Heather Youngbird and Crystal Deegan used to live in a trailer at the Prairie Winds Mobile Home Park in the Fort Berthold Indian Reservation in North Dakota. Last week Leroy Olsen, their landlord, removed their front door and cut off the electricity and the propane supply. The reason? New homes to be constructed for out of town oil workers coming to take part in the shale exploration boom.
“This oil boom has divided the Mandan, Hidatsa and Arikara people and pitted them against each other in a negative way,” says Kandi Mossett, a tribal member and organizer with the Indigenous Environmental Network.
In 2010, WPX Energy of Oklahoma paid $925 million for the right to explore for oil on the 86,000 acres of the Fort Berthold Indian Reservation. The company plans to squeeze oil out of shale, the most abundant form of sedimentary rock. Until recently such exploration was prohibitively expensive, but with the evolution of technology and the rise in the price of oil, many rural communities from England to the Ukraine, from Argentina to North Dakota, have become targets for the shale oil boom.
Another company profiting from the Bakken boom, which has been described as the biggest oil find in North America in four decades with an estimated 4.3 billion barrels of recoverable oil, is Continental Resources, also from Oklahoma.
Fort Berthold – the center of the oil boom – has long suffered from crumbling roads and the lack of good housing and proper sewage facilities on the reservation.
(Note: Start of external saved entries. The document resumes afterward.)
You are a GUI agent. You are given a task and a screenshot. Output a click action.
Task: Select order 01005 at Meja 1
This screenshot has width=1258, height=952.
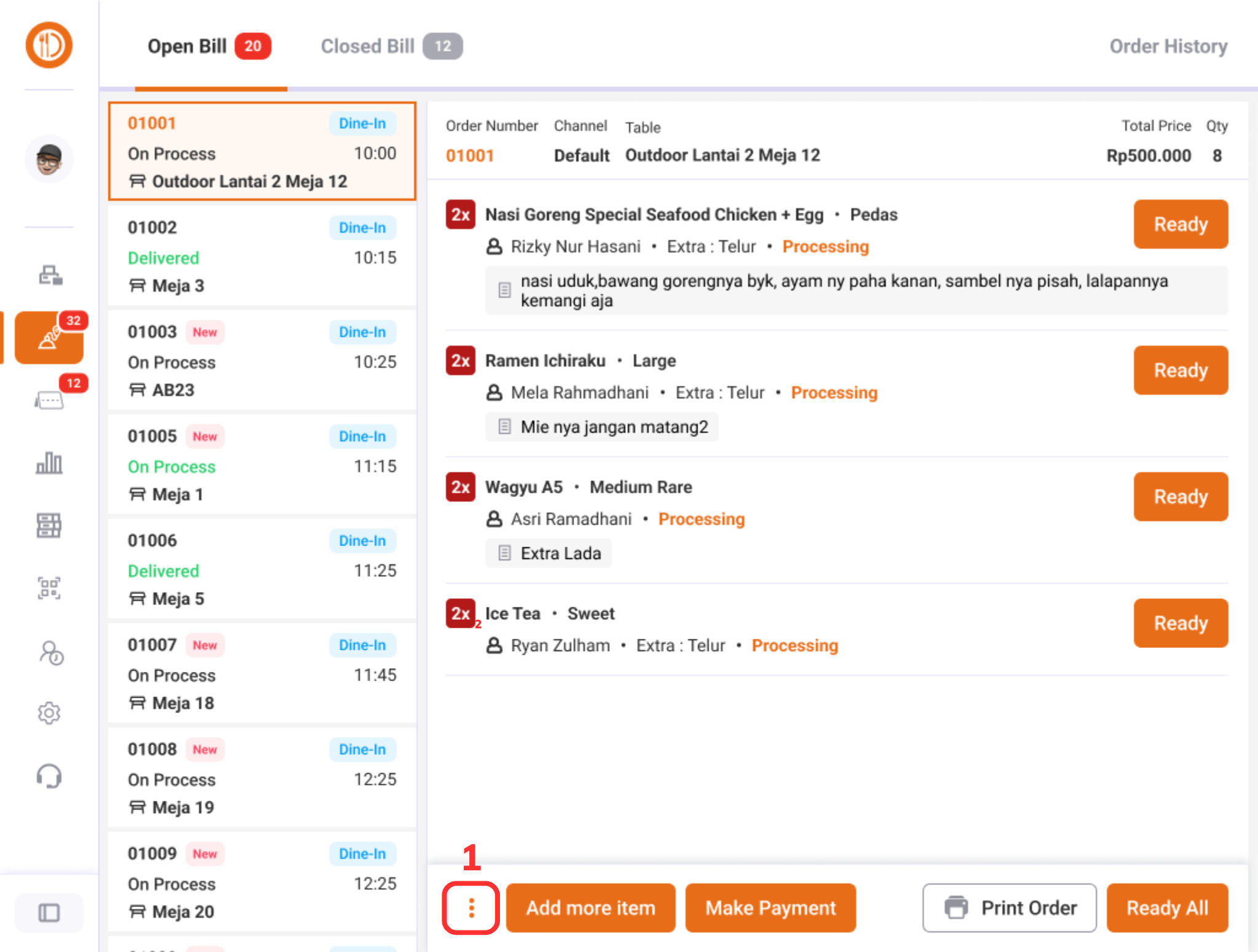pyautogui.click(x=262, y=465)
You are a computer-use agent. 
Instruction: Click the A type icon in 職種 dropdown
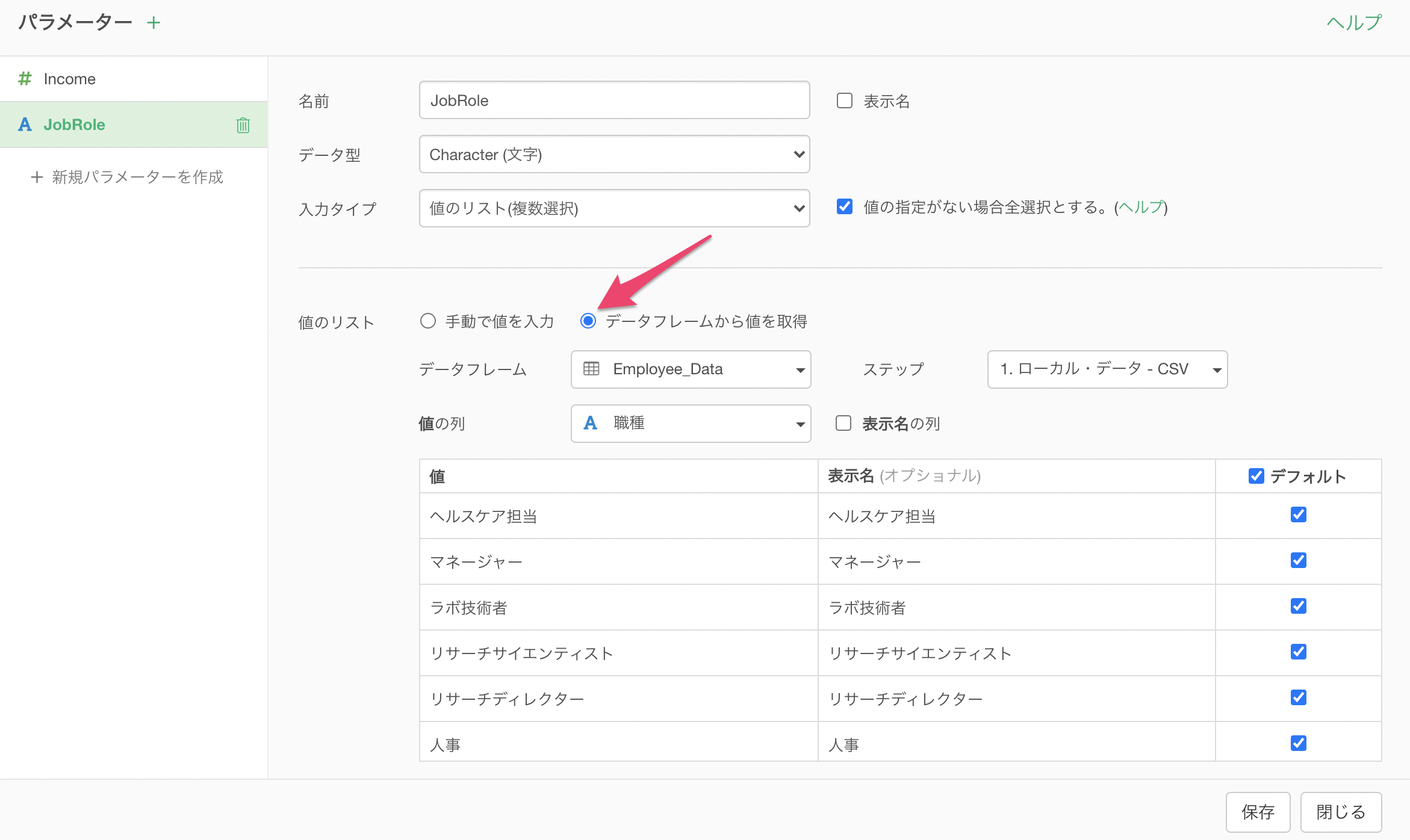[591, 423]
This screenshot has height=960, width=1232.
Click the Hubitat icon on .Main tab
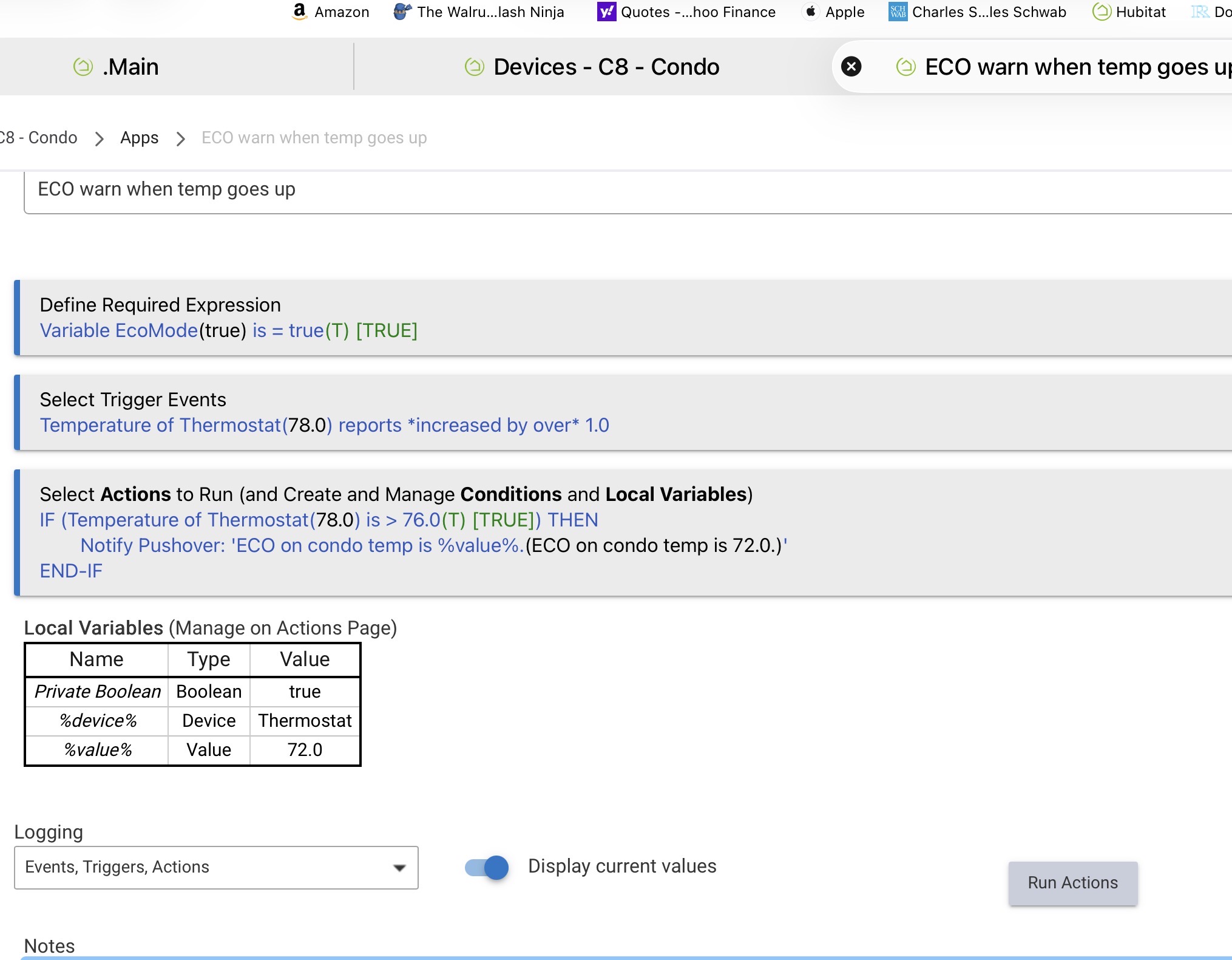pyautogui.click(x=83, y=67)
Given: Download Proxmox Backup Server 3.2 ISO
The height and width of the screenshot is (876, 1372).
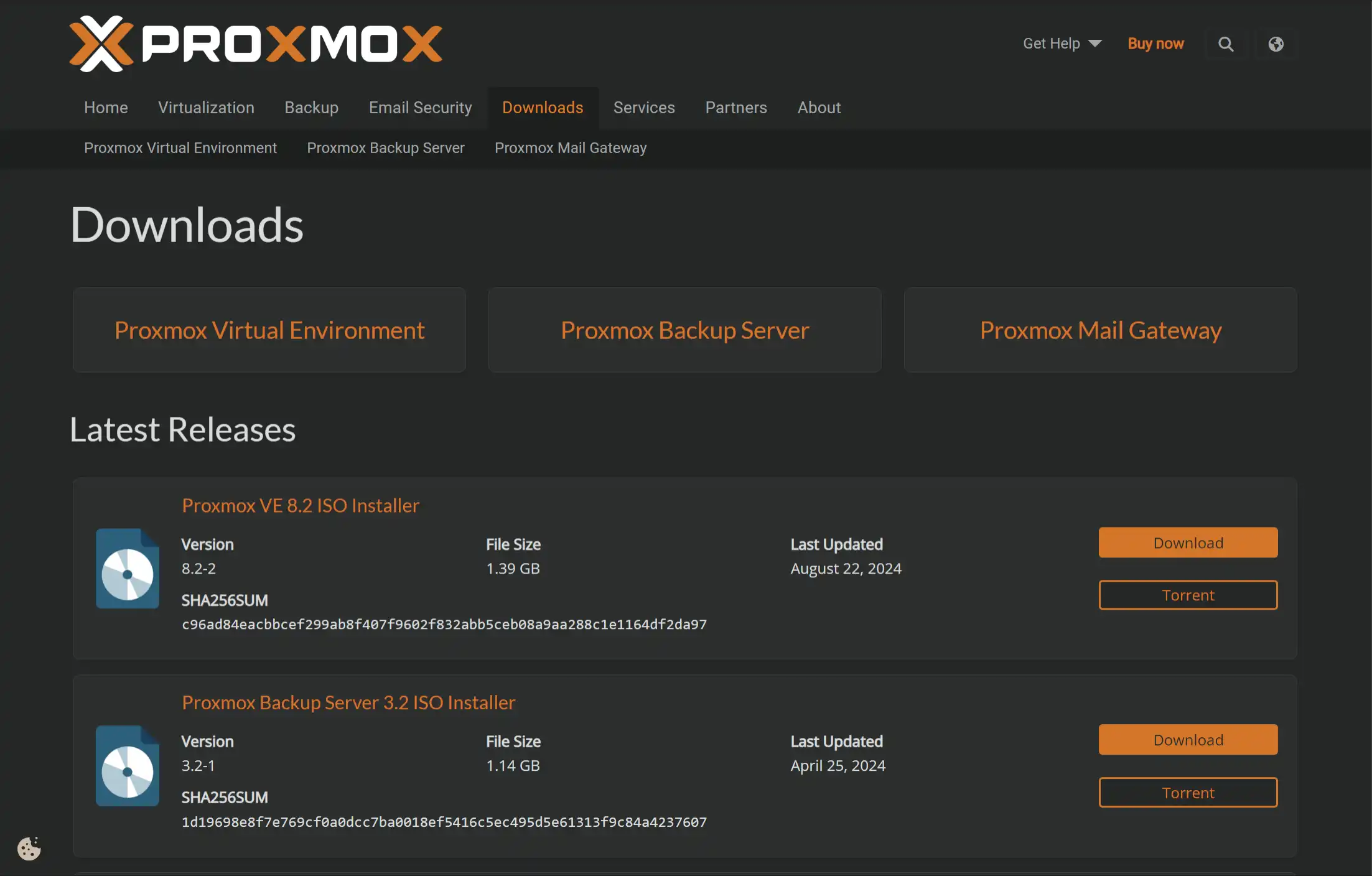Looking at the screenshot, I should tap(1188, 740).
The companies plan to invest in housing and infrastructure for their workers and plants, but not for local residents.
“Right now, anything that’s available that has water and sewer on it is very attractive to anybody that’s trying to continue to grow their business,” says John Reese, the CEO of the United Prairie Cooperative company, which has taken over the trailer park.
“We were not even given a formal 30 day eviction notice and now that we have been kicked out of our home we are currently homeless,” said Heather Youngbird. The remaining residents of Prairie Winds Mobile Home Park have been told that they had to leave their trailers by May 1, but the eviction date has now been postponed until August 31.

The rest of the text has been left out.